What the five grades mean in a reading
A planet in a great friend's sign acts almost as it does at home, warm and freely giving, with little friction anywhere. A simple friend's sign is comfortable. A neutral's sign is workmanlike and plain: the planet does its job without warmth or chill, and these middle grades are where most of any chart quietly lives.
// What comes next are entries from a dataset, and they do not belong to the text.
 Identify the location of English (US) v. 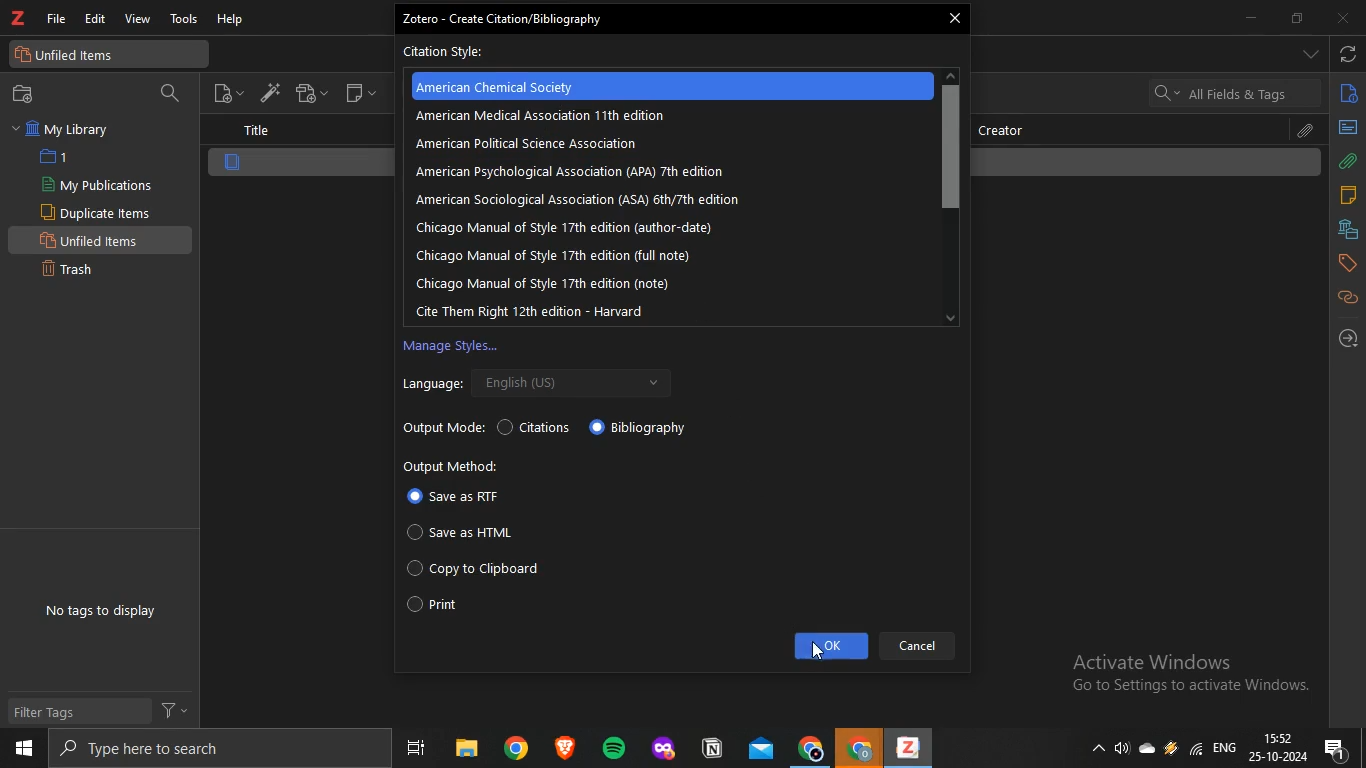
(577, 381).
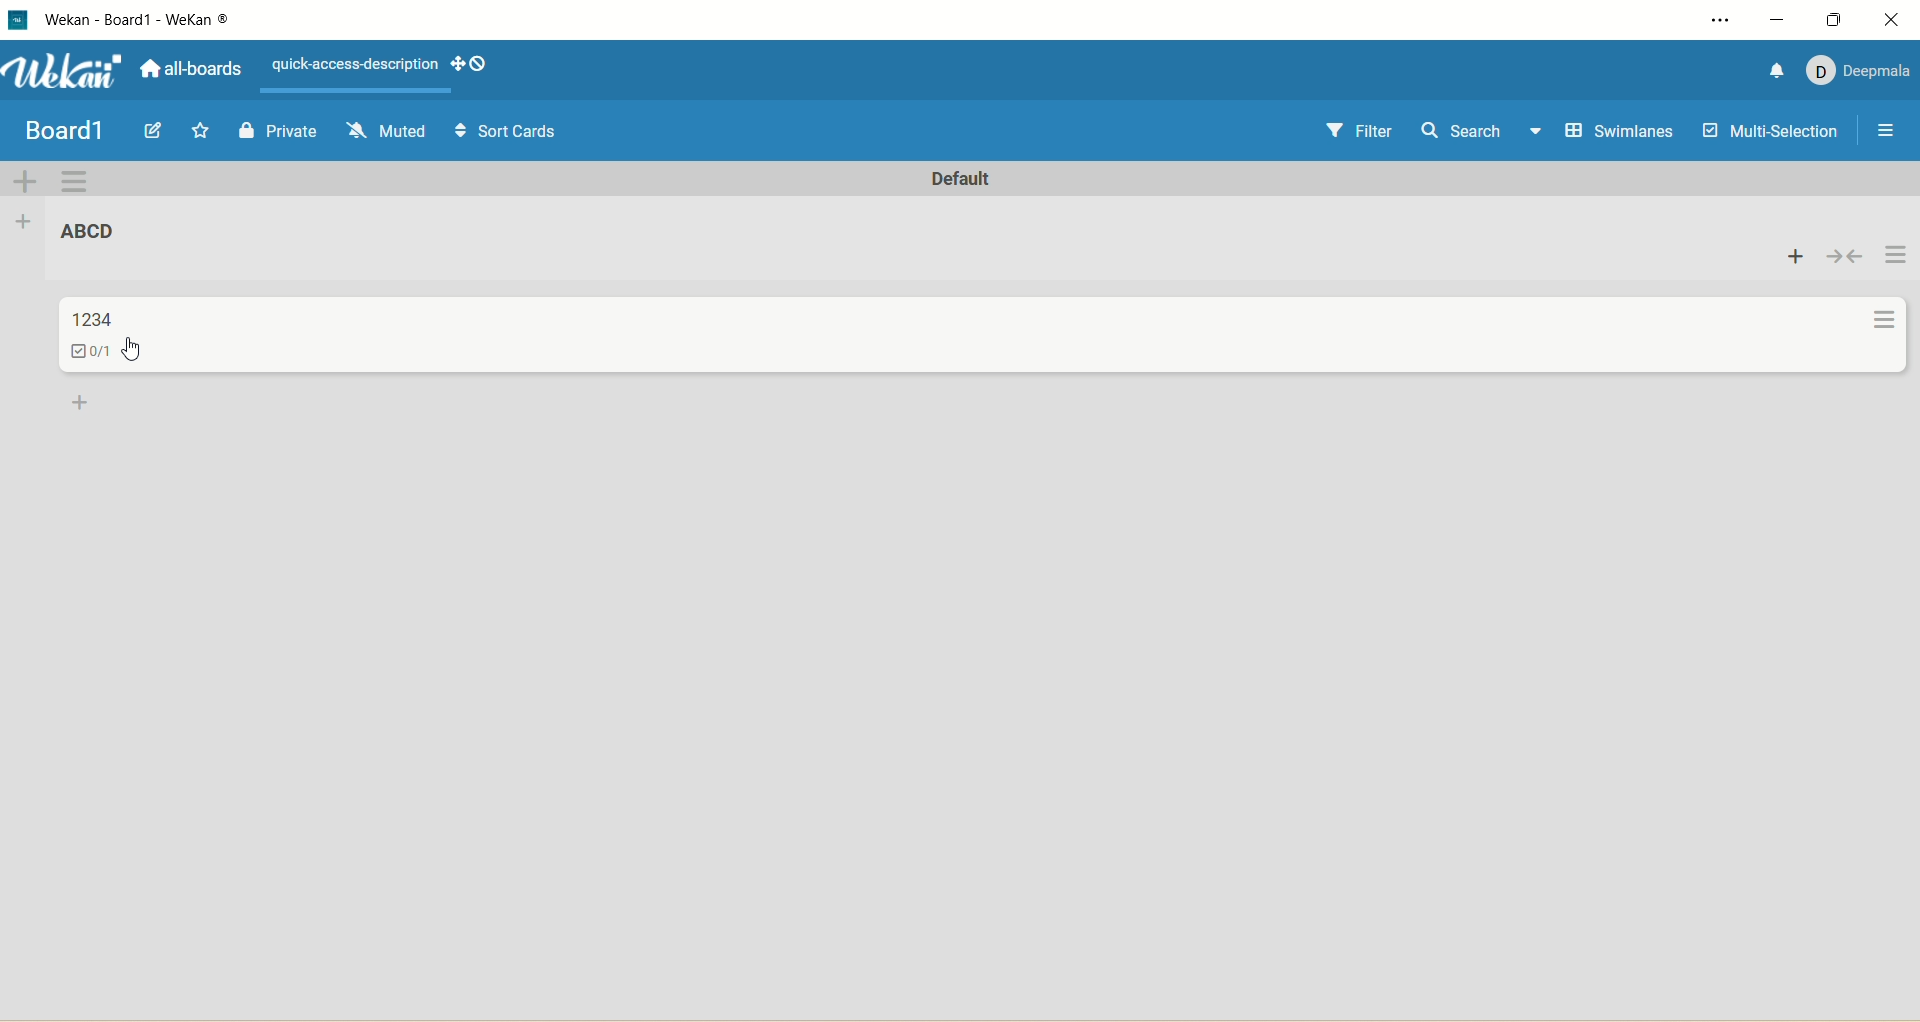 This screenshot has width=1920, height=1022. Describe the element at coordinates (962, 180) in the screenshot. I see `default` at that location.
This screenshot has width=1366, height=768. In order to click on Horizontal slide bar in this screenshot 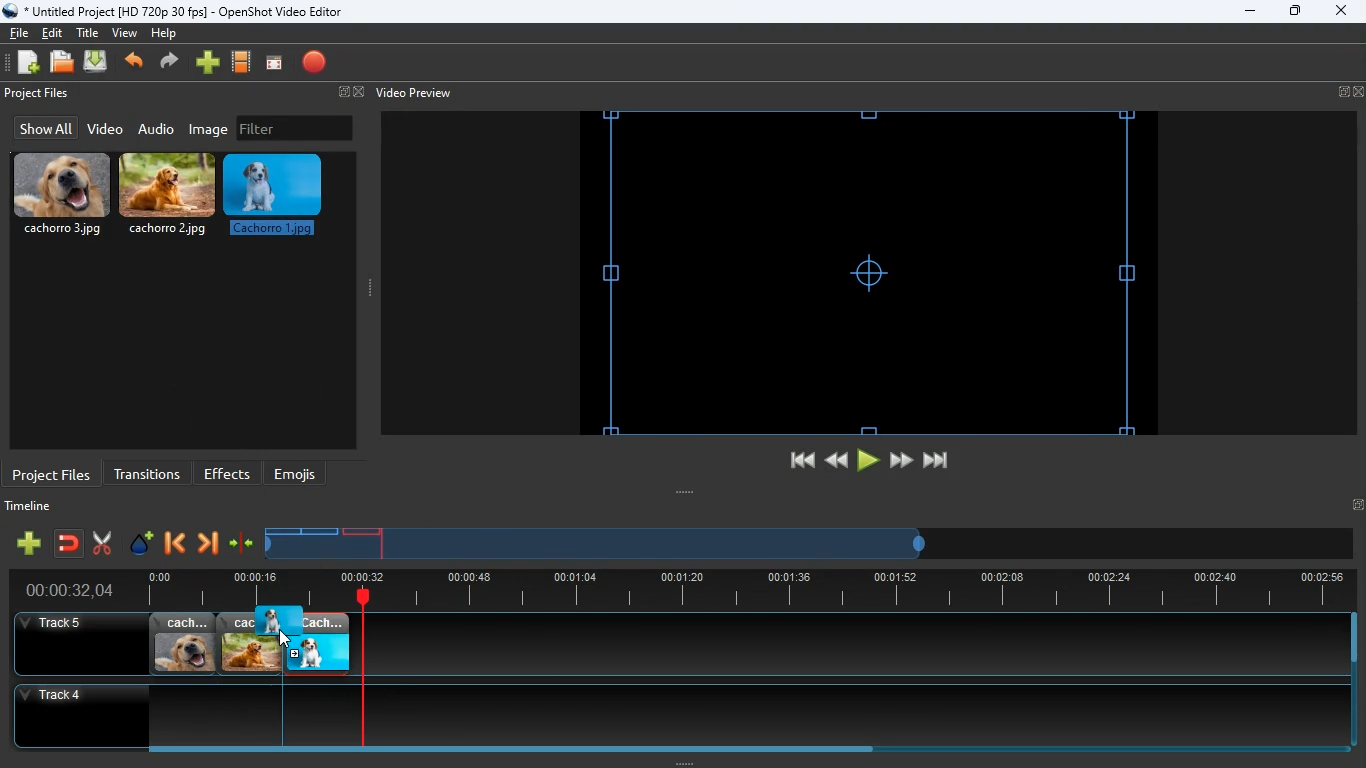, I will do `click(735, 749)`.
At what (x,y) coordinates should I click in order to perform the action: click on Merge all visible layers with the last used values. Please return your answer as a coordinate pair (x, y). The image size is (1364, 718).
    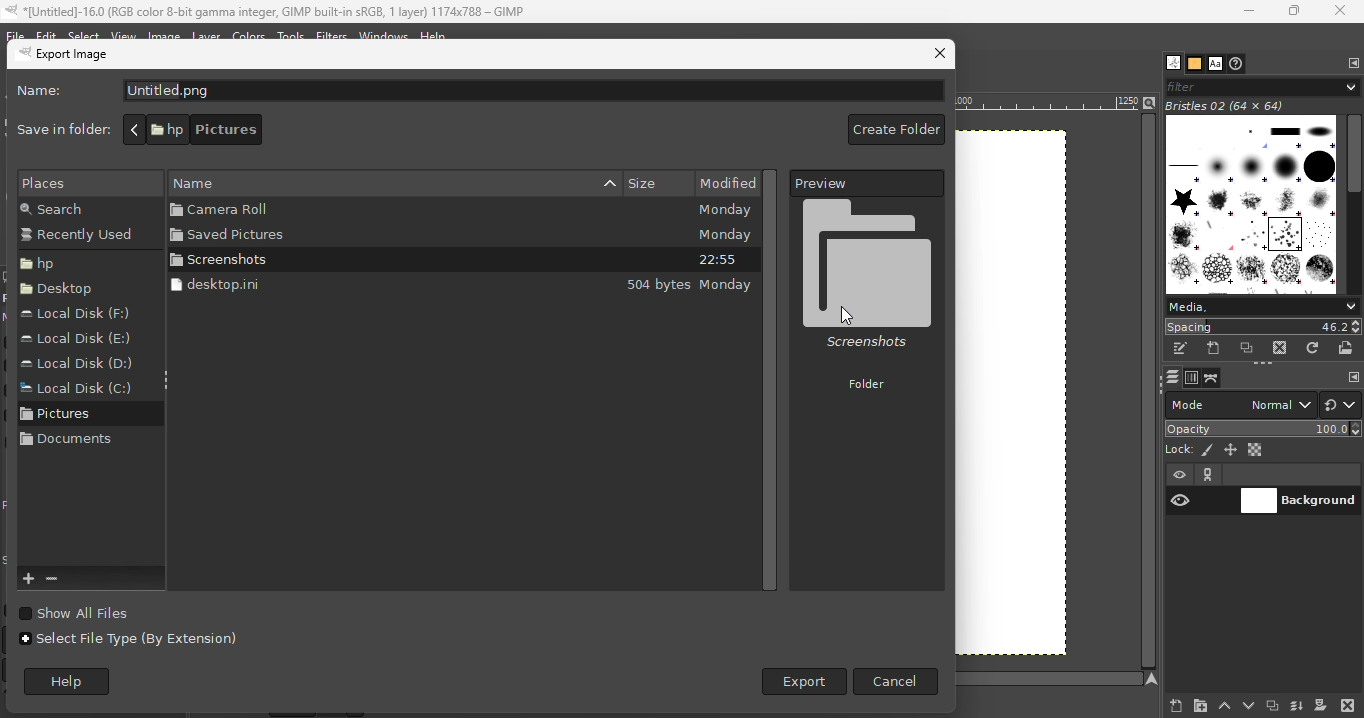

An enemy's sign brings real friction, and a great enemy's sign the slowest going of all, with the planet's gifts arriving late and dearly bought. The grade describes the smoothness of delivery, never whether the planet matters. A benefic in a friend's sign is kindness made comfortable; a malefic in an enemy's sign is a harder lesson, though never an unworkable one.
One thread among many
Temporary friendship and the compound grades are one thread in a full reading. They are weighed beside the planet's dignity, where the friendship grades themselves occupy the middle rungs between exaltation and debilitation, and beside the house the planet occupies and the aspects it receives. No single thread decides a chart.
What the thread explains, once you can read it, is why a planet behaves as it does: why the same Saturn that labours in one chart settles down in another, with both Saturns standing in Cancer. To trace it through your own chart, a free birth chart lists every planet's sign; the counting rule on this page and the fixed table on the friend and enemy page turn that list into grades.